Catholic medical student sees Syria’s crisis up close

Catholic medical student sees Syria’s crisis up close October 21, 2013

Photo: Tom Tracy

A rare glimpse at the Middle East crisis, from Florida Catholic:

When he came to study medicine in Jordan’s capital through a scholarship program for Holy Land Christians, Tareq Nasrawi had expected to see heart disease, diabetes, breast cancer and other basic public health concerns.

But the 21-year-old Roman Catholic and native of Jerusalem, who studies at the Jordan University of Science and Technology and now works in seven or eight hospitals in Jordan, is also seeing the human suffering and medical crisis from a civil war raging unabated in neighboring Syria since 2011.

The influx of Syrian refugees pouring into Jordan and seeking health care may have peaked a few months ago when Nasrawi said he observed a crescendo of war-related cases turning up at the King Abdullah University Hospital north of Amman, along with Jordan’s peripheral hospitals.

“All the hospitals were filled with Syrian refugees,” Nasrawi said. “We had a conference at King Abdullah Hospital where they talked about Syrian cases, saying that in the history of the hospital — since about 1999 — that they have not encountered such severe cases as they have encountered with the Syrian war.”

And, later in the story, my boss weighs in:

While the majority of Syrian refugees are Muslim, the Christian-Syrian refugees are fearful of reprisals against Christians and their perceived support of the Syrian dictatorship. They therefore have been reluctant to register for international aid, according to Michael La Civita, spokesman for the New York-based Catholic Near East Welfare Association.

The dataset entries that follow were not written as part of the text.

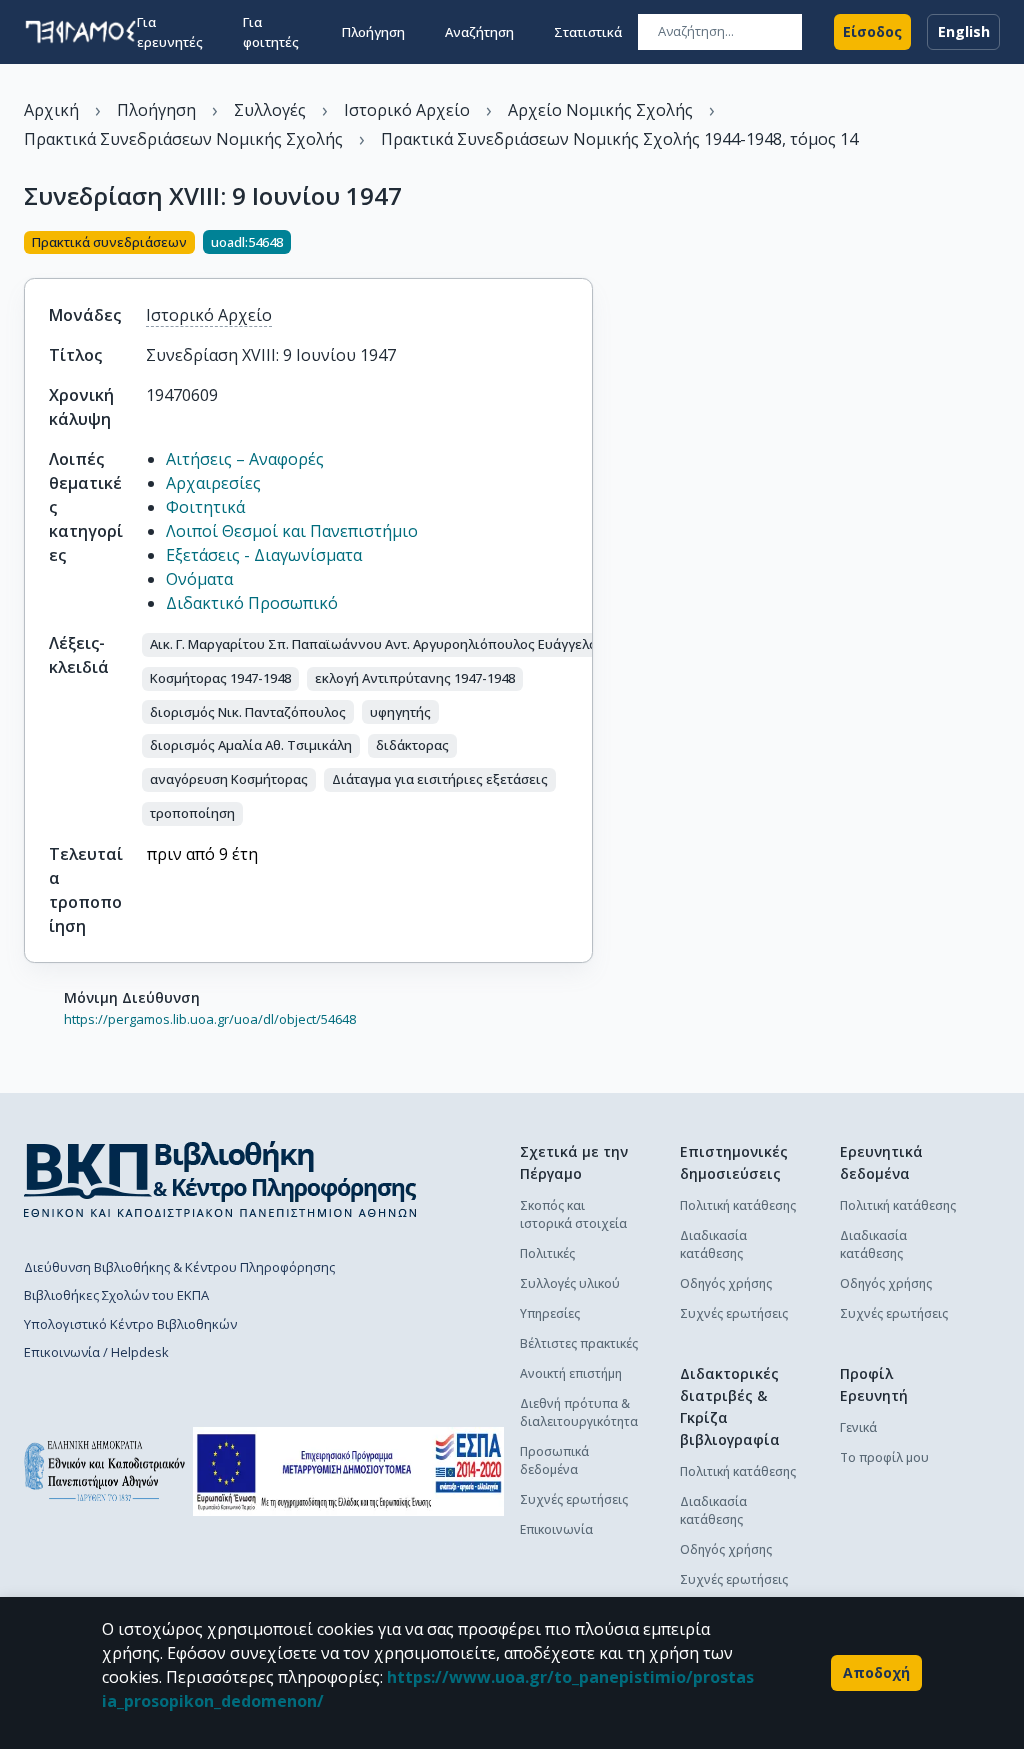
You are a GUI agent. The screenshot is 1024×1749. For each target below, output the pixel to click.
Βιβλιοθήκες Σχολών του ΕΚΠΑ (116, 1295)
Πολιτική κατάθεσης (738, 1205)
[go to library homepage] (220, 1179)
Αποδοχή (876, 1672)
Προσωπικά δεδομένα (554, 1460)
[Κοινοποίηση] (585, 244)
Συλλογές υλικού (570, 1283)
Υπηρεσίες (550, 1313)
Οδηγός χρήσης (726, 1283)
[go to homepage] (80, 32)
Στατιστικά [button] (588, 32)
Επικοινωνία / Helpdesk (96, 1352)
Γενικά (858, 1427)
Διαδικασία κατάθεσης (713, 1244)
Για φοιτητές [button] (271, 32)
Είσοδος (872, 31)
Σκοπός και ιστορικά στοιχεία (573, 1214)
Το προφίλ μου (884, 1457)
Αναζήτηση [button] (479, 32)
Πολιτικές (547, 1253)
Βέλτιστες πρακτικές (579, 1343)
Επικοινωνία (556, 1529)
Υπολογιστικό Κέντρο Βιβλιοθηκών (130, 1324)
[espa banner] (348, 1471)
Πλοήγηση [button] (373, 32)
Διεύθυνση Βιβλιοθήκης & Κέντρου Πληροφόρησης (179, 1267)
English (964, 31)
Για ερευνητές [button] (170, 32)
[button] (476, 645)
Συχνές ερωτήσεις (574, 1499)
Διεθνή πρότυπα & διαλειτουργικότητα (579, 1412)
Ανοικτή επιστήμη (571, 1373)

CNEWA has been helping local churches in Jordan furnish emergency food, sanitary supplies, infant formula, medicines and medical care as well as support to school age children.

“CNEWA is concerned always for the poorest of the poor and those who are in most need. Consequently, many of those we assist are Christians,” La Civita said, adding that Jordan is a poor nation but what it lacks in natural resources, it makes up in human resources.

Palestinian, Iraqi, Bangladeshi, Circassian and now Syrian refugees have indeed enriched the Kingdom, but for a nation of only six million, this latest wave of arrivals also has exacted a toll.

“Rents have skyrocketed and the cost of living has soared,” La Civita said. “As Christians we are compelled by our faith to reach out, to heal, to minister, to accompany our brothers and sisters and to witness the love that is Christ. Acts of charity are ways to bring about peace.”